Павел уверенно шагал по гулкому мрачному грязно-зеленому коридору мимо дверей с решетчатыми окошками. Спокойно шагал, не вздрагивал. Это он раньше поеживался да побаивался, лет десять назад, когда теща — добрая душа Агафья Дмитриевна пристроила его по знакомству в тюрьму, а чем не работа? Зарплата хорошая, паек, место надежное. Тюрьма, чай, при любой власти нужна, и охранять ее кто-то должен, а Павел беспартийный. Тут, кстати, очень пригодилось, что он в доме Особого назначения служил. Сознался, а куда деваться? Дети. Кормить надо, а в стране то голод, то холод, то еще какая напасть. Теща тоже уже не девочка, сдавать стала, да и не потянуть ей такую ораву. Жене Марусе с четырьмя-то ребятишками дай бог с хозяйством управиться. Обстирать, накормить, да еще огород. Вот и пошел Павел, ужасаясь собственной участи, стыдясь самого себя, словно предавал память о голубых лучистых глазах, о первой своей чистой любви. Да еще и про Ипатьевский дом в анкете написал, рука хоть и дрогнула, а пришлось.
И пошло. Первое время, как на работу выходил, вздрагивал всем телом, вступая под эти сводчатые тяжелые потолки, словно в подземелье спускался. По ночам стонал, вспоминая вопли да стоны заключенных, которые днем слышал из допросных да из камер. А когда бессонница одолевала, лежал в ночи и думал, что в ту самую ночь, когда безвинных детей царских в подвале расстреляли, словно дверь какая открылась в преисподнюю и затопило страну всю ужасом и кровью. Кресты с храмов посбивали, святых отцов расстреливают, народ тысячами губят — за какую вину? Не ясно. Голод, сиротство, кровь и, самое страшное, ОГПУ-НКВД. Но это было тогда, а теперь Павел привык к толстым стенам, стальным дверям, решеткам, гулким коридорам. Он перестал слышать и видеть, что творится за этими дверями. И вообще мало что вокруг замечал, кроме красных транспарантов и громких бодрых маршей. Он просто жил и нес свою службу, перестав пытаться разобрать, кто правый и кто виноватый. Раз и навсегда уговорив себя, что на то есть следователи, и это их дело. Хотя и испытывал иногда тайное удовлетворение, видя, как волокут по коридору какую-нибудь недавно сытую, лоснящуюся партийную морду, теперь дрожащую и перепуганную, растерявшую весь свой жирный лоск. В такие минуты вспоминал он Ипатьевский дом, Авдеева, Мошкина, Курносова и прочих подонков, мучивших и убивших великую княжну и все ее семейство, и представлял, как и их вот тоже волокут по такому вот коридору сперва на допрос, а потом и к стенке.

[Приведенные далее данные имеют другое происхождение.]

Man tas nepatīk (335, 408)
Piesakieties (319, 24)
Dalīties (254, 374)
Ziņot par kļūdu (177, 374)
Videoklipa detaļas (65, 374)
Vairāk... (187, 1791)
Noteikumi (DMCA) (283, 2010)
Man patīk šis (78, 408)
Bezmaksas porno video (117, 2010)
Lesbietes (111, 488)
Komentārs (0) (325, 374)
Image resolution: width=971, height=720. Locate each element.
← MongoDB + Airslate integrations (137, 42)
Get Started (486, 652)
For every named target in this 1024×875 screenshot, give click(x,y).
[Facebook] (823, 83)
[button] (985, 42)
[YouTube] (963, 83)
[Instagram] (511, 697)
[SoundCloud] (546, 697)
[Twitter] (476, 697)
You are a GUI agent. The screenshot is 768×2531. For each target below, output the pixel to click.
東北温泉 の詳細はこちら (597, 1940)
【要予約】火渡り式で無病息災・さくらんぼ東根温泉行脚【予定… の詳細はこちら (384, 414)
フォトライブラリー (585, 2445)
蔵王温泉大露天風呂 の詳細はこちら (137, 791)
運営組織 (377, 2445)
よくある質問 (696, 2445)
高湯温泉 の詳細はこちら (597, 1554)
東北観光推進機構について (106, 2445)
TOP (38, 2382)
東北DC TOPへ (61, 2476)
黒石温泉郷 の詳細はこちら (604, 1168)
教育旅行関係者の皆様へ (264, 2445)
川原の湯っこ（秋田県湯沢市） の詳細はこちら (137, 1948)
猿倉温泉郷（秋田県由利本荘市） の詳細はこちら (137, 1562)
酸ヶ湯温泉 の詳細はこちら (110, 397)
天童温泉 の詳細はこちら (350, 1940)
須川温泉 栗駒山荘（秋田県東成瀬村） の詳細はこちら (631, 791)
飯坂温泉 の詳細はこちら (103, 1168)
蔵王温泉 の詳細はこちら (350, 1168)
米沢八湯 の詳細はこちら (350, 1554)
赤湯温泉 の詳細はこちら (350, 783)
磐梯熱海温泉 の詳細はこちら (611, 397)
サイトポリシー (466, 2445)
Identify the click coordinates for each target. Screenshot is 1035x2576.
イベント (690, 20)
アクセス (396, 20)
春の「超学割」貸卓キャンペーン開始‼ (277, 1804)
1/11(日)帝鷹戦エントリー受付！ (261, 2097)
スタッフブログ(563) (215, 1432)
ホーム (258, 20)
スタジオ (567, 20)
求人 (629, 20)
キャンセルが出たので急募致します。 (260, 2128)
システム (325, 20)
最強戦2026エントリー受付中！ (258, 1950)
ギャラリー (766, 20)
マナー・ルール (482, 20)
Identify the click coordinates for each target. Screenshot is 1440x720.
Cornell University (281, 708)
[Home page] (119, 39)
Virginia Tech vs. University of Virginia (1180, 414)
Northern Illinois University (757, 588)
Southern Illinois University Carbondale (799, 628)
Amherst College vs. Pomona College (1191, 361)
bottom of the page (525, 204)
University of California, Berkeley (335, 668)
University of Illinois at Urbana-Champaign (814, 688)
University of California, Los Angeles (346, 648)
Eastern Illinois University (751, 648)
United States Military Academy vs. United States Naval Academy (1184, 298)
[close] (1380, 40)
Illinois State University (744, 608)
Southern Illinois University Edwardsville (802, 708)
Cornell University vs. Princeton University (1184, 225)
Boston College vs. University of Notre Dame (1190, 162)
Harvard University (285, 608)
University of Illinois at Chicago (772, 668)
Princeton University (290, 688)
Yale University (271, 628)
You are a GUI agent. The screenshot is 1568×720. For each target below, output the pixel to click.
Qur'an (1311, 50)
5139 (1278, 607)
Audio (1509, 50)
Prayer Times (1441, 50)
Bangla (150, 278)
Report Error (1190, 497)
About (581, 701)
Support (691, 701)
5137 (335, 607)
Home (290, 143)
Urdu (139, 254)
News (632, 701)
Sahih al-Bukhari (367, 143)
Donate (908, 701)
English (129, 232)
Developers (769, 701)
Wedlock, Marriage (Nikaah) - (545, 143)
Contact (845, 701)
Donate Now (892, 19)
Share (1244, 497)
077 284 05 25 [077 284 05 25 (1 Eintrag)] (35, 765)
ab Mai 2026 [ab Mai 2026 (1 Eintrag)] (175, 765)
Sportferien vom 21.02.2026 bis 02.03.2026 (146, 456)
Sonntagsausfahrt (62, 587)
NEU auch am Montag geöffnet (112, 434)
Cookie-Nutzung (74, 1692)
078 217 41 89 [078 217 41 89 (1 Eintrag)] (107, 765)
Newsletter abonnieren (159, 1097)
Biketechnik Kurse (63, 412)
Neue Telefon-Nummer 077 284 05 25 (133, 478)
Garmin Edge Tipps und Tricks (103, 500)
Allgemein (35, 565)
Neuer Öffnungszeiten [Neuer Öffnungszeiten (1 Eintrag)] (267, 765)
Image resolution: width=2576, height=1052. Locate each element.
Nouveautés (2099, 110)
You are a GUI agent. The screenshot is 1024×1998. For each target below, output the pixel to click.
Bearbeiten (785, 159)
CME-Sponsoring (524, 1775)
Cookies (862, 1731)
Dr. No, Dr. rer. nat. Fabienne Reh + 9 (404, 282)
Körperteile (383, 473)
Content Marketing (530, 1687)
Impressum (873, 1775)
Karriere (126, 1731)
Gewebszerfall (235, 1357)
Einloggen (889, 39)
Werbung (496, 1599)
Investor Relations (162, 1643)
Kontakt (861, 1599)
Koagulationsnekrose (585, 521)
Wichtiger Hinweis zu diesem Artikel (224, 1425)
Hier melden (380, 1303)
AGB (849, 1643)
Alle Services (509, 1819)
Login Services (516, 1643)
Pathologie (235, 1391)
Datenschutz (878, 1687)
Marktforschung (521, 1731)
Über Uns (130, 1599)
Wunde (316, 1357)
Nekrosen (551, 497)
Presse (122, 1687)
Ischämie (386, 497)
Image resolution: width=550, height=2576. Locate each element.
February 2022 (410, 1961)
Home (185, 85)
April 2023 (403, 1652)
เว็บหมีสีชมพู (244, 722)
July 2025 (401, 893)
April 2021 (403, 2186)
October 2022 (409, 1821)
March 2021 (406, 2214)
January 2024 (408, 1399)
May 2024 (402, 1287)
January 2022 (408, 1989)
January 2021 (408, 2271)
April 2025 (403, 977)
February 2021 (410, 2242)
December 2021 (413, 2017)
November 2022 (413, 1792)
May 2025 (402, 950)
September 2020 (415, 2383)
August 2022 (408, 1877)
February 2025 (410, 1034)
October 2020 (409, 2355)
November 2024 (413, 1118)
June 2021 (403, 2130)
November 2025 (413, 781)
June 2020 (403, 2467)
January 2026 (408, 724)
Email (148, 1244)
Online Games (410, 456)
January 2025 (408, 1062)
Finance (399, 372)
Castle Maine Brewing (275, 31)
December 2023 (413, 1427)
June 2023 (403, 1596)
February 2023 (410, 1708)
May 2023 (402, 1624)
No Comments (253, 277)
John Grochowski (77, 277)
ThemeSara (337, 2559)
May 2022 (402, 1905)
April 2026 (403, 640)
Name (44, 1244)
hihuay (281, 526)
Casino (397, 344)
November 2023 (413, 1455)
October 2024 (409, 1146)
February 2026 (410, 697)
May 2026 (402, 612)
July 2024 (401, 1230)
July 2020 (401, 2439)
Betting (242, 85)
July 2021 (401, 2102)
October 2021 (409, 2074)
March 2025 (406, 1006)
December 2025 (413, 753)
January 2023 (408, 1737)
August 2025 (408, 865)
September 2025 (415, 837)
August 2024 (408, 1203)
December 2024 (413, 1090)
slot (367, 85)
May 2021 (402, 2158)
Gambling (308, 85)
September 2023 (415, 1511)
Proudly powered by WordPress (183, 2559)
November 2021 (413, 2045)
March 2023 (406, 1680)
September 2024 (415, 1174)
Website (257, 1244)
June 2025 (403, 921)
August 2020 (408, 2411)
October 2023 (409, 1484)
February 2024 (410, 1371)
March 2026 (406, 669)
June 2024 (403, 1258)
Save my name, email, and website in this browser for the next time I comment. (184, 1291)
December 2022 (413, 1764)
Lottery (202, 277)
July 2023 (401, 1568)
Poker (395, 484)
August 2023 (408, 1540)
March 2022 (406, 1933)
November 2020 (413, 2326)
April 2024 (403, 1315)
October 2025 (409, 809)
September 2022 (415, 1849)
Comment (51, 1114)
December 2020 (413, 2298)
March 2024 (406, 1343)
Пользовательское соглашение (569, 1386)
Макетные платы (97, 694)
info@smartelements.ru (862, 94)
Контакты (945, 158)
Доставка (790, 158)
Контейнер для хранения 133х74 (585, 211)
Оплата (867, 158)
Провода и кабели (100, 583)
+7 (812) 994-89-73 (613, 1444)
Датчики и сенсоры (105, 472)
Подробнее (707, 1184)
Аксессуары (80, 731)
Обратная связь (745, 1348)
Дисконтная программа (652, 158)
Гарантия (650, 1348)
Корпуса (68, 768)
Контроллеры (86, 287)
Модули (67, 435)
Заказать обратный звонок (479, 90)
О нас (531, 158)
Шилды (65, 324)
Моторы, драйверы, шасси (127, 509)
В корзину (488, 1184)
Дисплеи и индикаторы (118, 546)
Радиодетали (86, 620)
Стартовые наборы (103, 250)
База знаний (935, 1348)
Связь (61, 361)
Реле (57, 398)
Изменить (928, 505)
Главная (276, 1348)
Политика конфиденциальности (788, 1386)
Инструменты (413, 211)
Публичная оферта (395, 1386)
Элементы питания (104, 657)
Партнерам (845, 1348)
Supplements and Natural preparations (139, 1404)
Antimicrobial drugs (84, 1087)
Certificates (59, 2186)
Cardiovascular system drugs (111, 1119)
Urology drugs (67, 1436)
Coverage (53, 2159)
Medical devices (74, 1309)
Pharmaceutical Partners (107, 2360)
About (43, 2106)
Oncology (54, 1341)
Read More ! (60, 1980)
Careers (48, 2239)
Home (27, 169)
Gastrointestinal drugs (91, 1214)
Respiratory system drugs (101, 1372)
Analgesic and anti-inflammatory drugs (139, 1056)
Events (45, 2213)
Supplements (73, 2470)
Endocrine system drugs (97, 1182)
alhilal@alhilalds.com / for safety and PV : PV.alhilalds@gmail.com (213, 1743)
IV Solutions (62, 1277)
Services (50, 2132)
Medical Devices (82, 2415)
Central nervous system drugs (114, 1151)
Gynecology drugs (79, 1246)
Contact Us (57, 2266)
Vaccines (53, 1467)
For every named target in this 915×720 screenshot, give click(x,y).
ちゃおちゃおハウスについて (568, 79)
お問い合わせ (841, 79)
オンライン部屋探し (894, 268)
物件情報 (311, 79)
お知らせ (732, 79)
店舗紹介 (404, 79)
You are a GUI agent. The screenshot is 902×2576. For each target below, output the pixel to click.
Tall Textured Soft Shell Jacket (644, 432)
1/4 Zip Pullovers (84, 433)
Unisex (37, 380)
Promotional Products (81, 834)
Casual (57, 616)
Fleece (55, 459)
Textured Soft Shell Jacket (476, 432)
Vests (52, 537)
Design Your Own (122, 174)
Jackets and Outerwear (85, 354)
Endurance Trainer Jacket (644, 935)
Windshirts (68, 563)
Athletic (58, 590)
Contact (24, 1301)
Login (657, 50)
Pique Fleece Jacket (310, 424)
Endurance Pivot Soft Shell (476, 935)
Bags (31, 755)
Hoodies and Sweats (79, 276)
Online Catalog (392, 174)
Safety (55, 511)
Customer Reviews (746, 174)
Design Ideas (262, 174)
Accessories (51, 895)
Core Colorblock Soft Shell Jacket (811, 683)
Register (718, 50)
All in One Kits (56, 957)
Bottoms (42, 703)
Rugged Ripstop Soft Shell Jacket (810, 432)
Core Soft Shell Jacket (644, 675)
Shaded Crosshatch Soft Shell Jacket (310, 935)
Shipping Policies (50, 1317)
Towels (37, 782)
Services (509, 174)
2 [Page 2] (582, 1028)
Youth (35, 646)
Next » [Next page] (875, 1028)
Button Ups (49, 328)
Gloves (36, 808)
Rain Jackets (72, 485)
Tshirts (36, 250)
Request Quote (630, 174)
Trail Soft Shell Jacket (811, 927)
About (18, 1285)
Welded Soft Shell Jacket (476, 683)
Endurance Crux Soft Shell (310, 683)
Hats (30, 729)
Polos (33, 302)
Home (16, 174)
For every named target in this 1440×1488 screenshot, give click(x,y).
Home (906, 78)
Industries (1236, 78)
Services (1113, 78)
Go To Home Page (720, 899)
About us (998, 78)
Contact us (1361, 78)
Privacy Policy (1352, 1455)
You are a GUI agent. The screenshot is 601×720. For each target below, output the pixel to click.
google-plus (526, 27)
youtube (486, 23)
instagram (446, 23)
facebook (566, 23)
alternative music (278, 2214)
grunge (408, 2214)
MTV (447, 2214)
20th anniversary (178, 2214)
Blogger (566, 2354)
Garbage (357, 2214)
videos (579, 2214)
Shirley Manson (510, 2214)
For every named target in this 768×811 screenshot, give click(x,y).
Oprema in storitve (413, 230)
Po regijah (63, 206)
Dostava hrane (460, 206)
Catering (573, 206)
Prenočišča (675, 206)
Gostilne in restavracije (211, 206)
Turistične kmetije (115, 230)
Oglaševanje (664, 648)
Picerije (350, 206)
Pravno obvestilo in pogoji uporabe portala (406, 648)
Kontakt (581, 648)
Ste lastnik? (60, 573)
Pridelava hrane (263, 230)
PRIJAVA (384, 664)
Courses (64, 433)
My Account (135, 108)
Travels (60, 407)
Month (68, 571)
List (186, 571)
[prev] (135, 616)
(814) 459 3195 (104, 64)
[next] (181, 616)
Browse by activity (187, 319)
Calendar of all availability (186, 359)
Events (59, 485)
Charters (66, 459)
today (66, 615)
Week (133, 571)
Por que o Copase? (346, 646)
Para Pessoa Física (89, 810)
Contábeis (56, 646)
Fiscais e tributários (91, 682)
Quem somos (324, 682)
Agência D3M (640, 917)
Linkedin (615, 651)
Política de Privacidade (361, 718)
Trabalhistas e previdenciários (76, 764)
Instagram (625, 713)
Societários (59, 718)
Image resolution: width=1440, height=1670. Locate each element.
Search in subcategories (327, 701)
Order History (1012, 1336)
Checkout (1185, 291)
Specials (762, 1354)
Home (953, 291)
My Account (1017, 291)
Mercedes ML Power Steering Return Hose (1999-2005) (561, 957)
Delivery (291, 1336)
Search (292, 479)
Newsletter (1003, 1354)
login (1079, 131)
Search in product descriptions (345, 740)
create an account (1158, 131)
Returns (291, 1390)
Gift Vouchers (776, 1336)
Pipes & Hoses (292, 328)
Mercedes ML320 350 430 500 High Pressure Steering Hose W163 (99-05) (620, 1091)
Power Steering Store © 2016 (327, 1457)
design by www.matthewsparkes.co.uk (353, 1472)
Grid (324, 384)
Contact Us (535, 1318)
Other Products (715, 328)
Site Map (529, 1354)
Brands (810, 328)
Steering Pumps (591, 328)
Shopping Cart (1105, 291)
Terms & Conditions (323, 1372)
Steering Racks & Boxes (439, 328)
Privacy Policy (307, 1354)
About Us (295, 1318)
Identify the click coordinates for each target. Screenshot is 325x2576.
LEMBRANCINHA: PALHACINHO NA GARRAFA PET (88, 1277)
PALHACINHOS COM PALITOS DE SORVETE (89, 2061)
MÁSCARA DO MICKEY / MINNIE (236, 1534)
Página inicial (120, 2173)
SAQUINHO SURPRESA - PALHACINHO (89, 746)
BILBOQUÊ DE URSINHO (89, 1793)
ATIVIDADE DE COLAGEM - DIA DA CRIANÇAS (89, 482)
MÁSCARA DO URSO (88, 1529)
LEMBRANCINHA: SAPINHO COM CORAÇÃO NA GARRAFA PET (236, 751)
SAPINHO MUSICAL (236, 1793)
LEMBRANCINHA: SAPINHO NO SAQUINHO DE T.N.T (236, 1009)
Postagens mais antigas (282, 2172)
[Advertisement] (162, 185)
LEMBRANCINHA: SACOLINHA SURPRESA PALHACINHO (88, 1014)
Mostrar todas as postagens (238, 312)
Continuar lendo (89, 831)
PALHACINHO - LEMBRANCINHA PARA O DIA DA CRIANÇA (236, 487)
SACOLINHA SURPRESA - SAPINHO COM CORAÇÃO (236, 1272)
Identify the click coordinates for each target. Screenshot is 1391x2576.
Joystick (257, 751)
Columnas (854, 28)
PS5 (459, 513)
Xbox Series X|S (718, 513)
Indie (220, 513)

Вот и в этот день Павел, дослужившийся до должности начальника караула, спокойно шагал по слабо освещенному коридору принимать нового арестанта. Заложив руки за спину, свесив на грудь темноволосую, тронутую сединой голову, между двух охранников стоял невысокий худощавый мужчина в толстовке и поношенном пиджаке — арестант как арестант. Павел звякнул запорами, распахнул дверь, арестованный поднял голову, взглянул на него…
«Курносов!» — едва не выкрикнул Павел, да вовремя язык прикусил.
Узнавать арестованных дело неразумное. Сдержался, равнодушно отвел взгляд, взял у сопровождающего бумаги. А вот Васька вцепился в него глазами, не оторвешь. Тоже узнал, сволочь. «Думал, убил тогда? Да нет. Ошибочка», — зло подумал Павел.
— В триста пятнадцатую, — сухо распорядился он, не позволяя себе смотреть на арестованного. Курносов шагнул в коридор. Двое ребят из караула повели его по коридору.
Курносову не положена была одиночка, но Павлу нужно было время. Всего на один разговор. До приглашения к следователю. А уж там будет все равно, куда его девать. Все одно — ненадолго.
Павел оставил у дверей своего человека, Петруху Егорова. Свояка, которого года три назад привел на службу. Велел караулить, а сам вошел в камеру.